Frontline Initiative Aging

Consumer-Controlled Futures:
What Might the Future Hold?


Elizabeth Lighfoot, Ph.D. is an Assistant Professor at the University of Minnesota’s School of Social Work .

We have all heard about the forthcoming “graying of America.” Perhaps as striking as the growing numbers of older people we will see in the next few decades is the growing number of older people with disabilities. We can safely project that there will be over 35 million people over age 65 living with a disability by the year 2030.

We can also safely say that many older people with disabilities do not want to live in nursing homes or other assisted living facilities. Fortunately, there are a growing number of supports available to help people remain in their own homes. Many older people with disabilities also want to remain in control of services they receive, managing their services themselves rather than having an agency manage these services. This move toward consumer-controlled services has achieved a degree of acceptance in aging services. There are several consumer-controlled service pilot programs for older people with disabilities being evaluated. However, these programs are still very limited in the aging arena, and the trend toward consumer-controlled services for older people is still in its infancy.

In contrast, the concept of consumer-controlled services has been a key component of the U.S. disability rights movement for over 25 years. The independent living movement arose in part as a reaction to the role of ‘dependent’ that people with disabilities have to assume in order to gain services from agencies.
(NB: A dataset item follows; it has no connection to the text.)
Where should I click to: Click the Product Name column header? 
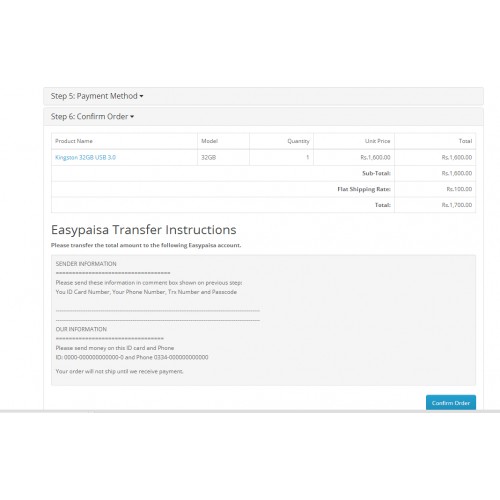point(74,141)
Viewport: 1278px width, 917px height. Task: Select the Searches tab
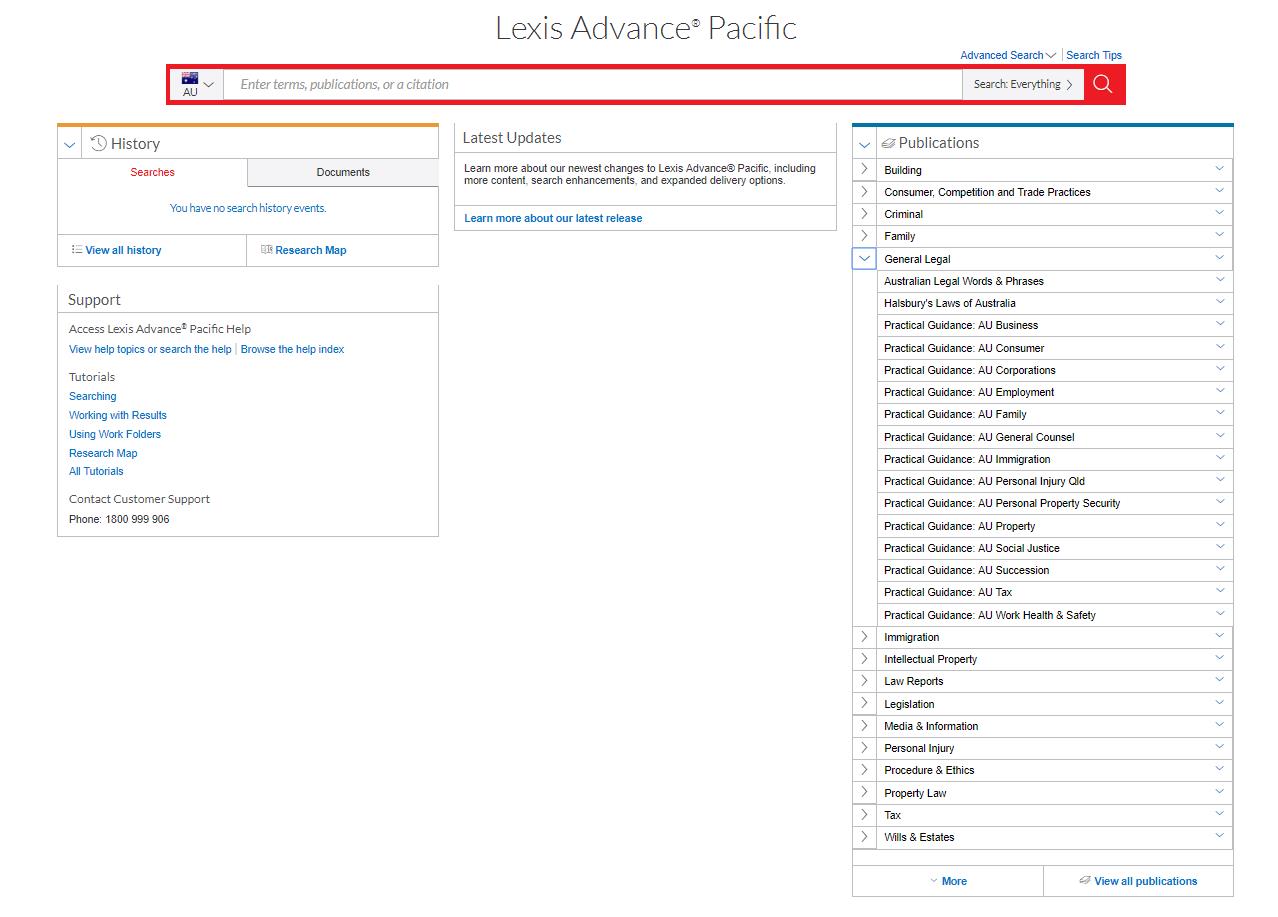pos(152,172)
The heart of the independent living movement is the almost 500 Centers for Independent Living (CILs) in the U.S. CILs are nonresidential, community-based, consumer-controlled agencies that provide supports and training to people with disabilities who wish to live independently. A key component of CILs is their emphases on consumer-controlled services. 

While CILs have traditionally targeted the needs of working-age adults with disabilities, the four core CIL services are intended to support people of all ages who wish to live independently. Yet, as of 1998, only approximately 25% of CIL service recipients were over age 55. While there are a number of additional services that some CILs provide targeted toward aging people, such as senior companion and home modification programs, CILs currently are at their financial capacity limits as to who they can help. Further, there is currently little information available to CILs in how their services can be modified appropriately for older people, or how to conduct outreach to older people with disabilities.

Currently research is being conducted on how CILs can promote consumer-controlled services for older people with disabilities. One study in conjunction with the Minnesota Association for Centers for Independent Living consists of surveys and focus groups with older CIL participants, and interviews with CIL staff. The purpose of the study is to find out about the types of older people with disabilities that are currently using CILs for information and support, and to learn what CILs can do to better meet the needs of older people.

While the findings are preliminary, the greatest concern for survey respondents was that they wish to remain in their own home. Further, a large majority felt that controlling their own services was important.

The older people with disabilities who receive services from CILs think that CILs provide excellent services to older people. However, they also indicated that many older people would not think of going to a CIL for services.

It is hoped that through this research project we will learn how CILs can reach out to older people with disabilities, with the goal of helping older people with disabilities remain in their own homes.

This article was supported in part by funding from the John A. Hartford Foundation.